Multi-tenant Django applications: altering database connection per request?

Question

I'm looking for working code and ideas from others who have tried to build a multi-tenant Django application using database-level isolation.

Update/Solution: I ended solving this in a new opensource project: see django-db-multitenant

Goal

My goal is to multiplex requests as they come in to a single app server (WSGI frontend like gunicorn), based on the request hostname or request path (for instance, foo.example.com/ sets the Django connection to use database foo, and bar.example.com/ uses database bar).

Precedent

I'm aware of a few existing solutions for multi tenancy in Django:

django-tenant-schemas: This is very close to what I want: you install its middleware at highest precedence, and it sends a SET search_path command to the db. Unfortunately, it is Postgres specific and I am stuck with MySQL.
django-simple-multitenant: The strategy here is to add a "tenant" foreign key to all models, and adjust all application business logic to key off of that. Basically each row is becomes indexed by (id, tenant_id) rather than (id). I've tried, and don't like, this approach for a number of reasons: it makes the application more complex, it can lead to hard-to-find bugs, and it provides no database-level isolation.
One {app server, django settings file with appropriate db} per tenant. Aka poor man's multi tenancy (actually rich man's, given the resources it involves). I do not want to spin up a new app server per tenant, and for scalability I want any app server to be able to dispatch requests for any client.

Ideas

My best idea so far is to do something like django-tenant-schemas: in the first middleware, grab django.db.connection and fiddle with the database selection rather than the schema. I haven't quite thought through what this means in terms of pooled/persistent connections

Another dead end I pursued was tenant-specific table prefixes: Setting aside that I'd need them to be dynamic, even a global table prefix is not easily achieved in Django (see rejected ticket 5000, among others).
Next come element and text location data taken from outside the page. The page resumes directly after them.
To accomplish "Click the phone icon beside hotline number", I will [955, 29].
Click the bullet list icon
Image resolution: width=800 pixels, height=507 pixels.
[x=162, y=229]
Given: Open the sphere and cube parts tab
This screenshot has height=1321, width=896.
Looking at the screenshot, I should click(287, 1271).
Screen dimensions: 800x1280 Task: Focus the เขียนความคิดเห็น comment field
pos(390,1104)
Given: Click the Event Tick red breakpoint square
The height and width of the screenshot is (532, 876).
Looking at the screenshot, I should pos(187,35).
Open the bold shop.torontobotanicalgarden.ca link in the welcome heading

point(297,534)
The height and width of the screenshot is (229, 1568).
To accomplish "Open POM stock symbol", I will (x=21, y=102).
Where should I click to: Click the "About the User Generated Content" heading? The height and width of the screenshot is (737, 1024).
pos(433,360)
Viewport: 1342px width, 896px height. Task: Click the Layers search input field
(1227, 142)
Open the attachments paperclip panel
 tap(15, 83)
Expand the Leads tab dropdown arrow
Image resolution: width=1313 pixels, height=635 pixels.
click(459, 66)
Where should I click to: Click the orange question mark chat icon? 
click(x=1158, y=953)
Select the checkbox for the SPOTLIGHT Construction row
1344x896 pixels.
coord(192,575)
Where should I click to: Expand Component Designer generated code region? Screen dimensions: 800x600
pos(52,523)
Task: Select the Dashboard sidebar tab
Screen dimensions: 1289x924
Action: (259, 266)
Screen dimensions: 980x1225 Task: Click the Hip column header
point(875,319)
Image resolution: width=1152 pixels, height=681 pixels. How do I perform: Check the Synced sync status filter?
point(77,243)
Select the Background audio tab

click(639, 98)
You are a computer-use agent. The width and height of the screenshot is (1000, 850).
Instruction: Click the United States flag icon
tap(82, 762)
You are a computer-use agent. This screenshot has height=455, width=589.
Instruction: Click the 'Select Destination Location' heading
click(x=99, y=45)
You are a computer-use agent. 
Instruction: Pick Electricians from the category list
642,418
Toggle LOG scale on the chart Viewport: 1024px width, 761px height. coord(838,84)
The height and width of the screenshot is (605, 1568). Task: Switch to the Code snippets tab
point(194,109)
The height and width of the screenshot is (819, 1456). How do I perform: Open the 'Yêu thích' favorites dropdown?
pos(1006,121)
Finally, Django multiple database support lets you define multiple named databases, and mux among them based on the instance type and read/write mode. Not helpful since there is no facility to select the db on a per-request basis.

Question

Has anyone managed something similar? If so, how did you implement it?

As originally written, it was not a great fit for Stack Overflow. I've edited out the egregious parts. — George Stocker, May 31 '13 at 01:08
With respect to the "egregious" parts: No prob, tho I am still interested in the "discouraging" advice I asked for, even if anecdotal in nature, since IMO this is a design/architecture question: There are multiple fundamentally different ways to approach multi-tenant application design, so firsthand experience is valuable in gauging design tradeoffs that might not be immediately obvious. Here's a discussion on HN that has helped a bit: https://news.ycombinator.com/item?id=4270003 — mik3y, Jun 04 '13 at 03:53
Such discussions aren't a good fit for Stack Overflow. I edited them out because of that. — George Stocker, Jun 04 '13 at 11:51
It probably isn't specific to your situation, but you really should consider that last option again. I work at a large financial institution, and the shared memory space for an application tier is a huge nogo for us when we evaluate vendors. I understand your concerns for scalability, but if you used something like Puppet or Chef, you could automate these deployments and simply add an entry to your first tier web server. With memory and compute as cheap as they are now, the small amount of extra resources for the extra Django instances would have minimal cost impact. — Titus P, Jun 05 '13 at 16:13
@Threaten: thanks for the comments; it's useful to hear another perspective, I don't think there's a single universally-correct design. I am leaning towards that "option 3" approach for initial deployment, since in addition to the superior isolation you mention, it's the least amount of change compared to a "stock" django app. (In the HN thread I linked above, someone also pointed out that it's also very easy for developers to reason about a customer's live system and request flows when done this way.) — mik3y, Jun 05 '13 at 17:00

Austin Phillips · Answer 1 · 2013-06-06T13:01:20.563

I've done something similar that is closest to point 1, but instead of using middleware to set a default connection Django database routers are used. This allow application logic to use a number of databases if required for each request. It's up to the application logic to choose a suitable database for every query, and this is the big downside of this approach.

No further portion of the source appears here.